Characteristic desk by French designer and carpenter Pierre Chapo. Eye-catching detail is the beautiful carved tabletop, with slanted sides and corners. The tabletop rests on two cabinets that are placed slightly towards each other. The cabinet is equipped with shelves and drawers which provide plenty of storage space. All designed with high attention to detail and characteristic wood joints, where Pierre Chapo is known for.

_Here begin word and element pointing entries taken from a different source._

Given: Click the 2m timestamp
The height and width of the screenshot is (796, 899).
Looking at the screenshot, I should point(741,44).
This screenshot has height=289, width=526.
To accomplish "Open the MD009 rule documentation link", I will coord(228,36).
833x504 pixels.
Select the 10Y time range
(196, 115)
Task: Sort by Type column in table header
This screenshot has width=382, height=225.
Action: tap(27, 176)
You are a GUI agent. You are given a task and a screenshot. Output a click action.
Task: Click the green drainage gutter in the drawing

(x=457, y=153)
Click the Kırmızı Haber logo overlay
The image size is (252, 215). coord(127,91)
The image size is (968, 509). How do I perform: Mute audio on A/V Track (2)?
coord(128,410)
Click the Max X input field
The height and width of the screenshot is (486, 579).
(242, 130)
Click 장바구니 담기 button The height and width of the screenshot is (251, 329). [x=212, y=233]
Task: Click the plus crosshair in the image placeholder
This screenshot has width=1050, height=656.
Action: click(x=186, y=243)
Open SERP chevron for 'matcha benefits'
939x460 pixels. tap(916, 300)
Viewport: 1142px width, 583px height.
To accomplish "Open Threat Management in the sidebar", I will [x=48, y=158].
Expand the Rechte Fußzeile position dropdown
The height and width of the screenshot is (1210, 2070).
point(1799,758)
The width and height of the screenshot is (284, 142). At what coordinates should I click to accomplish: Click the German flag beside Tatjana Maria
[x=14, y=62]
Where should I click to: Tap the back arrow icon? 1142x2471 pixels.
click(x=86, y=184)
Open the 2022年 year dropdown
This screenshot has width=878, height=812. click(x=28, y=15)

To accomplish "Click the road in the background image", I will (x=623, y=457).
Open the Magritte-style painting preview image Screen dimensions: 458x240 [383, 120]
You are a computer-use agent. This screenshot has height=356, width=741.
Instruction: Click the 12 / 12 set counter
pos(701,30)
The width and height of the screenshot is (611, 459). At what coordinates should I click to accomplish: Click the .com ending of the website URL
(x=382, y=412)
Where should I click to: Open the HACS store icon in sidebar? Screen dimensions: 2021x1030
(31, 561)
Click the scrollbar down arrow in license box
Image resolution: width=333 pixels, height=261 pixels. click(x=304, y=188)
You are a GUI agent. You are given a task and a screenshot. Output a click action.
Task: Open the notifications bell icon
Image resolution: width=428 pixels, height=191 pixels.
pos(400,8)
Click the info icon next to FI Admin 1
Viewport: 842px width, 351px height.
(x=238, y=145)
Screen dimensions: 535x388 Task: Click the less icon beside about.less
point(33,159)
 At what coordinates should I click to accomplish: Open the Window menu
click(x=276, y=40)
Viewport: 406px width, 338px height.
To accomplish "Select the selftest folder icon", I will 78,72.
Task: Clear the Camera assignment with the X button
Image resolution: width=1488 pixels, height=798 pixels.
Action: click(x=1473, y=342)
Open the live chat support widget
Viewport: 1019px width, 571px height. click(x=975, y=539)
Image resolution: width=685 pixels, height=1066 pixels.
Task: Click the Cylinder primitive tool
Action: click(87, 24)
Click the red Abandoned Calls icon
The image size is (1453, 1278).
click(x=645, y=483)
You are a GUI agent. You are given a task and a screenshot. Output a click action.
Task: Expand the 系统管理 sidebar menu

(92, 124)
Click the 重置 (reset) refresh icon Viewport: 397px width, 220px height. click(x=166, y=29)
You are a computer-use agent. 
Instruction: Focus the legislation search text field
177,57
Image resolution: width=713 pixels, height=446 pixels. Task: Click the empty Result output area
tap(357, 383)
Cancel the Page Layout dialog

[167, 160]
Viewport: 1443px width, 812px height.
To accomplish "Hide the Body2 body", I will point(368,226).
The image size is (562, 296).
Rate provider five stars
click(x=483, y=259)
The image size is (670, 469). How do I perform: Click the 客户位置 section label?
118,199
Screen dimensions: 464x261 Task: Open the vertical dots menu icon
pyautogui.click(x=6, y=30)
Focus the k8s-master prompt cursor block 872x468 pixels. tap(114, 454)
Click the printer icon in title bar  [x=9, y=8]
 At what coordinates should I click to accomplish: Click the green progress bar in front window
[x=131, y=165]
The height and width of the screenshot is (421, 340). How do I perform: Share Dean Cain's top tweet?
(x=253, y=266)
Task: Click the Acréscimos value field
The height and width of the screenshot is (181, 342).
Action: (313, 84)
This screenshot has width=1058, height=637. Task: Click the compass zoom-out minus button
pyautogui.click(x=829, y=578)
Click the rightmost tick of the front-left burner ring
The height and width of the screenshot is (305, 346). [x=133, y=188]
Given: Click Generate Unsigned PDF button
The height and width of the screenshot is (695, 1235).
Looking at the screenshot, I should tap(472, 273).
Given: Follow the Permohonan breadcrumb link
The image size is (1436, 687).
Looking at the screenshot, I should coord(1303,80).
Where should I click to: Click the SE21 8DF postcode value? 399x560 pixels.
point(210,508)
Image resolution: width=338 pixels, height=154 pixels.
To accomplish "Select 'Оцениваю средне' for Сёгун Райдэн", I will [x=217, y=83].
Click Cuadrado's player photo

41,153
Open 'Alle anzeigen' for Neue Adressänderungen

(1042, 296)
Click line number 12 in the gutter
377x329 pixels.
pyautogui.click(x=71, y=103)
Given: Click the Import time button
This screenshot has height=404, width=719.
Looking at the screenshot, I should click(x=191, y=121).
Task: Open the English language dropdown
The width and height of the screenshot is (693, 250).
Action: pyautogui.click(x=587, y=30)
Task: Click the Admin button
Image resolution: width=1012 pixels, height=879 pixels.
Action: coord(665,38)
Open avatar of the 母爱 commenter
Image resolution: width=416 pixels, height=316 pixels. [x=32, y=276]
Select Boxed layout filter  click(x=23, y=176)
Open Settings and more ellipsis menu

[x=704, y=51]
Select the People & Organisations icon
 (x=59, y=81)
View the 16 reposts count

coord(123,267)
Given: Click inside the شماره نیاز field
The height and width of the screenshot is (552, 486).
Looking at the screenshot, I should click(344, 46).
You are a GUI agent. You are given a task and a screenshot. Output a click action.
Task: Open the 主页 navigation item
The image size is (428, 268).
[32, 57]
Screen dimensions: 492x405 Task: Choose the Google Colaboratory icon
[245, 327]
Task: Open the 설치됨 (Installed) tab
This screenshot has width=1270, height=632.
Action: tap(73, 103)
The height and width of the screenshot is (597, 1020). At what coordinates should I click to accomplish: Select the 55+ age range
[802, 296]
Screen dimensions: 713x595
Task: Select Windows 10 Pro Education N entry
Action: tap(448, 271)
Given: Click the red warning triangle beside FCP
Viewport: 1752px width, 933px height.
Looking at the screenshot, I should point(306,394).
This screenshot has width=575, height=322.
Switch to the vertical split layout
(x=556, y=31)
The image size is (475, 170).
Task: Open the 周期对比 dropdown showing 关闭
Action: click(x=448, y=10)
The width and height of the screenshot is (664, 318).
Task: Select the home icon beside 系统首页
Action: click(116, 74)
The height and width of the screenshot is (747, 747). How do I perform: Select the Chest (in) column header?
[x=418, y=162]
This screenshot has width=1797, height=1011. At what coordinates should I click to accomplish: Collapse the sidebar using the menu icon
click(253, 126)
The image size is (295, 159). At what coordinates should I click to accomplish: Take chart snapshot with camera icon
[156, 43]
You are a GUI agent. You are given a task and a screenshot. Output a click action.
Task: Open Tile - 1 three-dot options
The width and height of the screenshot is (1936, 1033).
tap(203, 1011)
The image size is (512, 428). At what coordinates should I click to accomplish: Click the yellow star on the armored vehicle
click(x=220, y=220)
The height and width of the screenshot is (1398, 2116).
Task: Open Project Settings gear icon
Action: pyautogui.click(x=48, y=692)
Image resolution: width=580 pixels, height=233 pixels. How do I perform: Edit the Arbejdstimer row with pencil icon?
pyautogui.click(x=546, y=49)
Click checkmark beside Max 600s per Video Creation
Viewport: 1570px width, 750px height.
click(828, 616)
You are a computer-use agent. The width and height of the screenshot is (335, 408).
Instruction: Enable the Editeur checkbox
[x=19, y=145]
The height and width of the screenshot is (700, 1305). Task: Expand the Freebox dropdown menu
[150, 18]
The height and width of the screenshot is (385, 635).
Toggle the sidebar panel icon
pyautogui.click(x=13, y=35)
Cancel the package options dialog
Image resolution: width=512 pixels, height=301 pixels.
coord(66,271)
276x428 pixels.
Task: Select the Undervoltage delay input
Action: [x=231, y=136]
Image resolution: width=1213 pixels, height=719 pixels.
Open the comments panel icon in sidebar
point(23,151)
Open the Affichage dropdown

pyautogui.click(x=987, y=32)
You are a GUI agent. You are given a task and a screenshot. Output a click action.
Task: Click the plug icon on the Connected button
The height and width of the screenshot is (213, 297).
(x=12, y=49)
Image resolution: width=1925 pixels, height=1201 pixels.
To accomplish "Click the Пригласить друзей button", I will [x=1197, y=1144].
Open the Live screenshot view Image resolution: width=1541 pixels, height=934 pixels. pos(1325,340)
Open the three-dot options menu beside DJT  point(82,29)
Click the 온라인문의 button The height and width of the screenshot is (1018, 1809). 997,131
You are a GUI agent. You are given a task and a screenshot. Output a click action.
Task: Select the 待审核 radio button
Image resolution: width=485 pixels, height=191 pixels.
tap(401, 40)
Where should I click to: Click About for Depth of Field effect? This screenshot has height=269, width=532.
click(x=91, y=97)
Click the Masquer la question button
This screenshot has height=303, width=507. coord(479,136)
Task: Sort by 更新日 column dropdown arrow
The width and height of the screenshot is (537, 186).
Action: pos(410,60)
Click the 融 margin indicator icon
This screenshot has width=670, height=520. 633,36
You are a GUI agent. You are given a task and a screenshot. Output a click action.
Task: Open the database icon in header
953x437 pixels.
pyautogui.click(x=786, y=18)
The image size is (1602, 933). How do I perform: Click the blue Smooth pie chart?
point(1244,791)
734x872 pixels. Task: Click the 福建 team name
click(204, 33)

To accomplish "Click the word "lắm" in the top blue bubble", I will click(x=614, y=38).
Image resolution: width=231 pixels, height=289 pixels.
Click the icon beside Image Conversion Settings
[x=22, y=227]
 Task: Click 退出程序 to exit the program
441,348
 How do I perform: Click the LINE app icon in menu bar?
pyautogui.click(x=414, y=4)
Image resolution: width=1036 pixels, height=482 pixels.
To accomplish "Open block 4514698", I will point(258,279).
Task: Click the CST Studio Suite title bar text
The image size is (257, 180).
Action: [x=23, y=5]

Pierre Chapo (1927-1987) was born in a family of craftsmen and trained as an architect in Paris. After spending many years traveling through south and north America he and his partner Nicole set up Société Chapo, an architectural research consultancy and interior design firm. In 1958 they opened their famous gallery at 14 Boulevard de l'Hopital. Chapo's work originated by means of special commissions that could later be adapted to universal needs. Chapo was inspired by Frank Lloyd Wright's balanced lines, Corbusier's research on proportions and Bauhaus. Societe Chapo was a design workshop and gallery in one where Nicole presented ceramics, textiles and other design by the great designers of the day. The three principles that motivated Pierre Chapo were 'material, form, and function.' He measured his furniture by means of golden ratio and used elmwood as his preferred material.